Why did the creators of the HTML DOM and/or Javascript decide to disallow cross-domain requests?
I can see some very small security benefits of disallowing it but in the long run it seems to be an attempt at making Javascript injection attacks have less power. That is all moot anyway with JSONP, it just means that the javascript code is a tiny bit more difficult to make and you have to have server-side cooperation(though it could be your own server)
A cross-domain policy is simply a user-defined set of permitted data access rules encapsulated in a crossdomain. xml file. It is only viable on servers that communicate via HTTP, HTTPS, or FTP. A cross-domain policy file is an XML document that grants a web client permission to handle data across one or more domains.
The actual cross-domain issue is huge. Suppose SuperBank.com internally sends a request to http://www.superbank.com/transfer?amount=100&to=123456
to transfer $10,000 to account number 123456. If I can get you to my website, and you are logged in at SuperBank, all I have to do is send an AJAX request to SuperBank.com to move thousands of dollars from your account to mine.
The reason JSON-P is acceptable is that it is pretty darn impossible for it to be abused.
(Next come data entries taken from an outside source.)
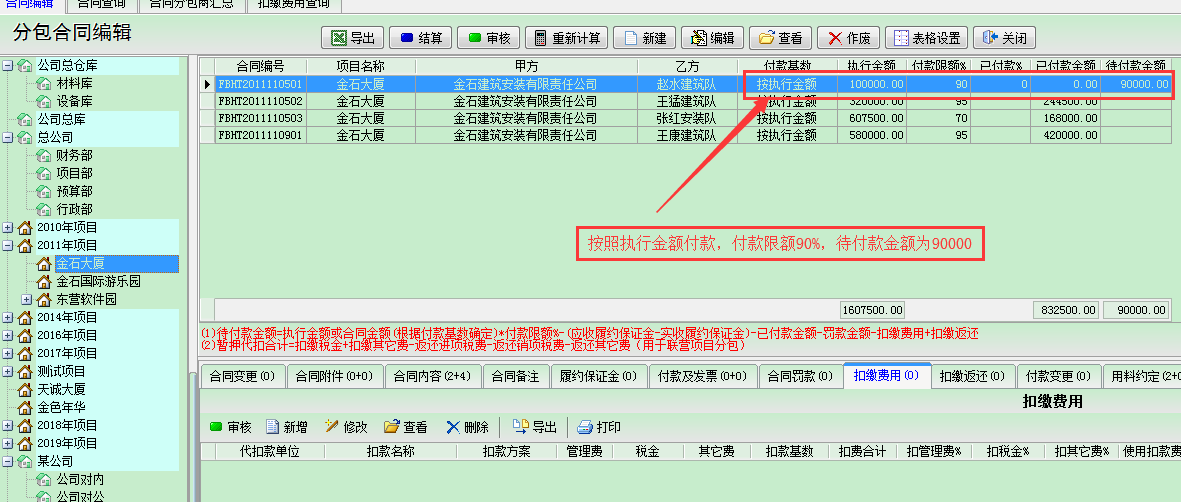Expand the 2010年项目 tree node

point(8,228)
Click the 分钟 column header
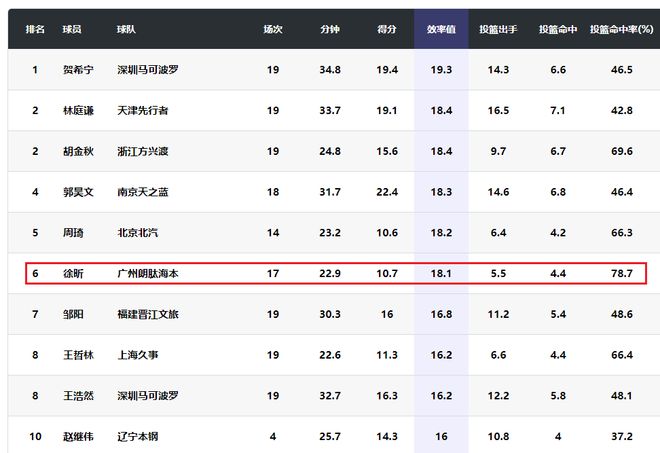The image size is (660, 453). click(x=330, y=30)
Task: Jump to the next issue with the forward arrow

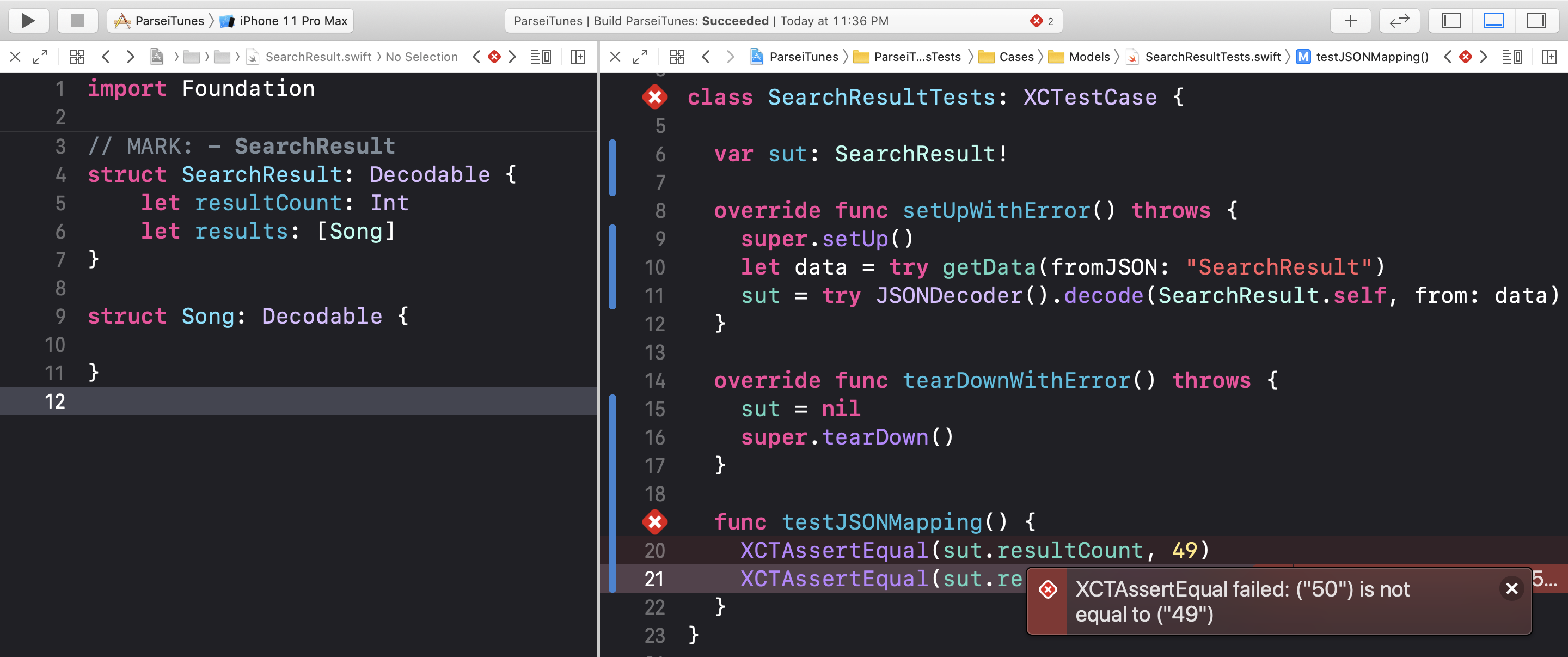Action: tap(1484, 56)
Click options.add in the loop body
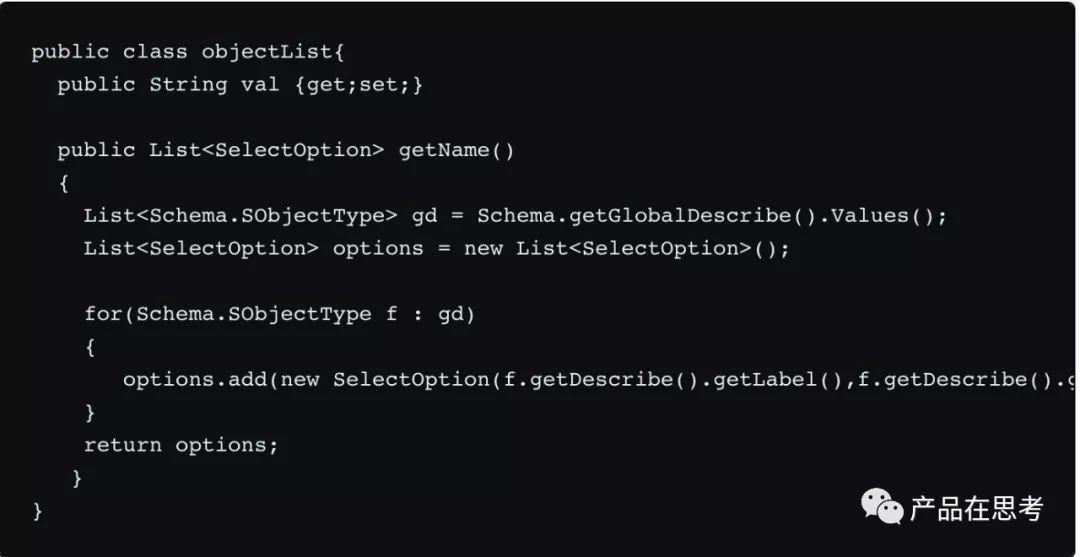1080x557 pixels. 195,380
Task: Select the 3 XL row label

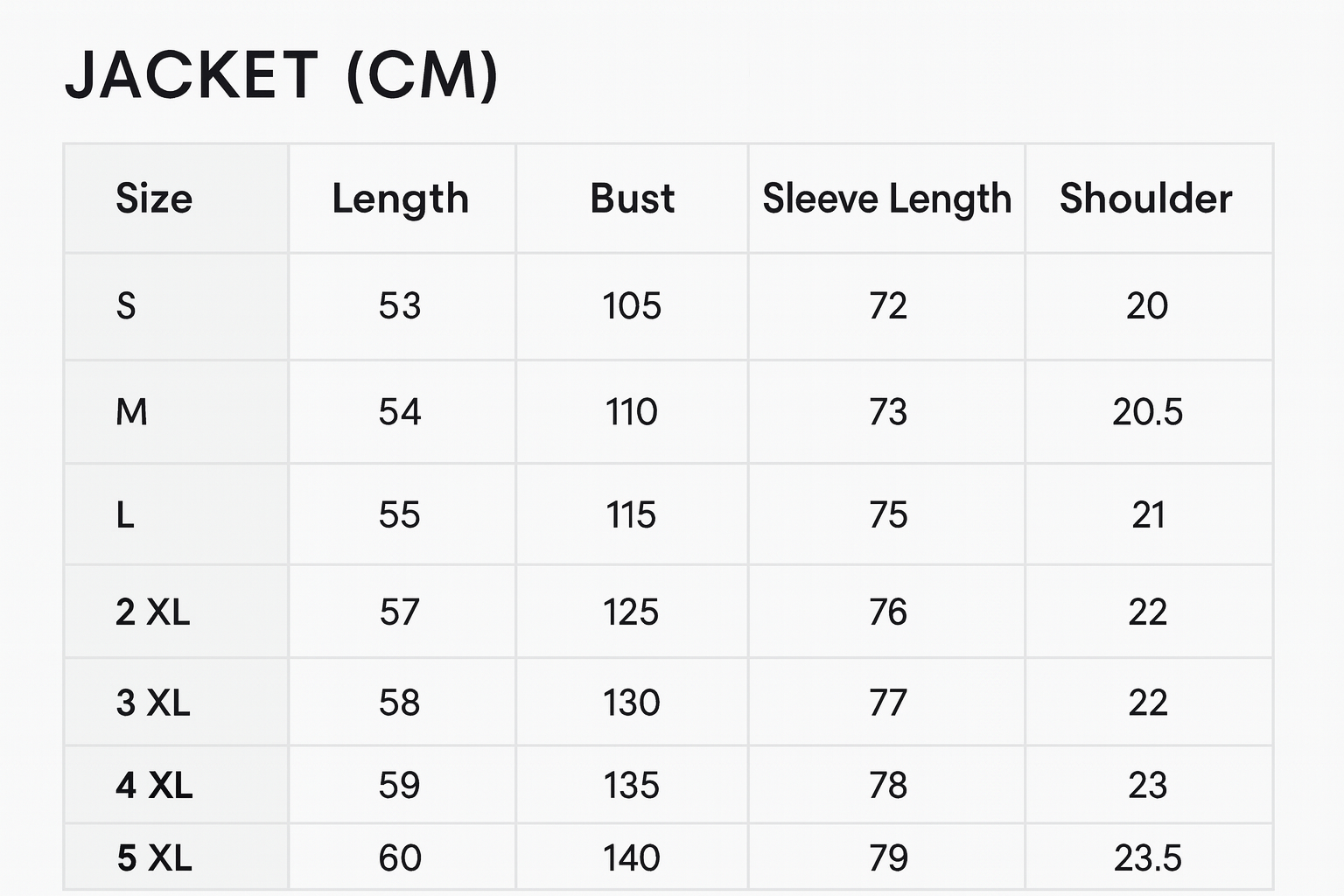Action: 152,703
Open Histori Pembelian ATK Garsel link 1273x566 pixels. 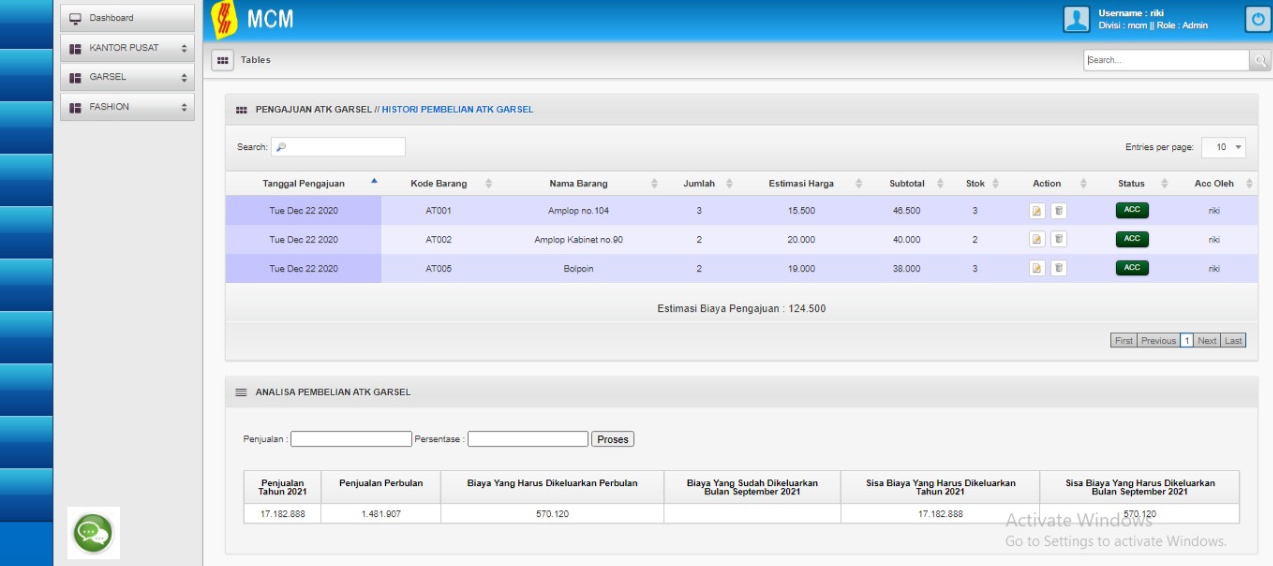pos(457,109)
A website using JSON-P is pretty much declaring the data to be public information, since that format is too inconvenient to ever be used otherwise. But if it's unclear as to whether or not data is public information, the browser must assume that it is not.
When cross-domain scripting is allowed (or hacked by a clever Javascripter), a webpage can access data from another webpage. Example: joeblow.com could access your Gmail while you have mail.google.com open. joeblow.com could read your email, spam your contacts, spoof mail from you, delete your mail, or any number of bad things.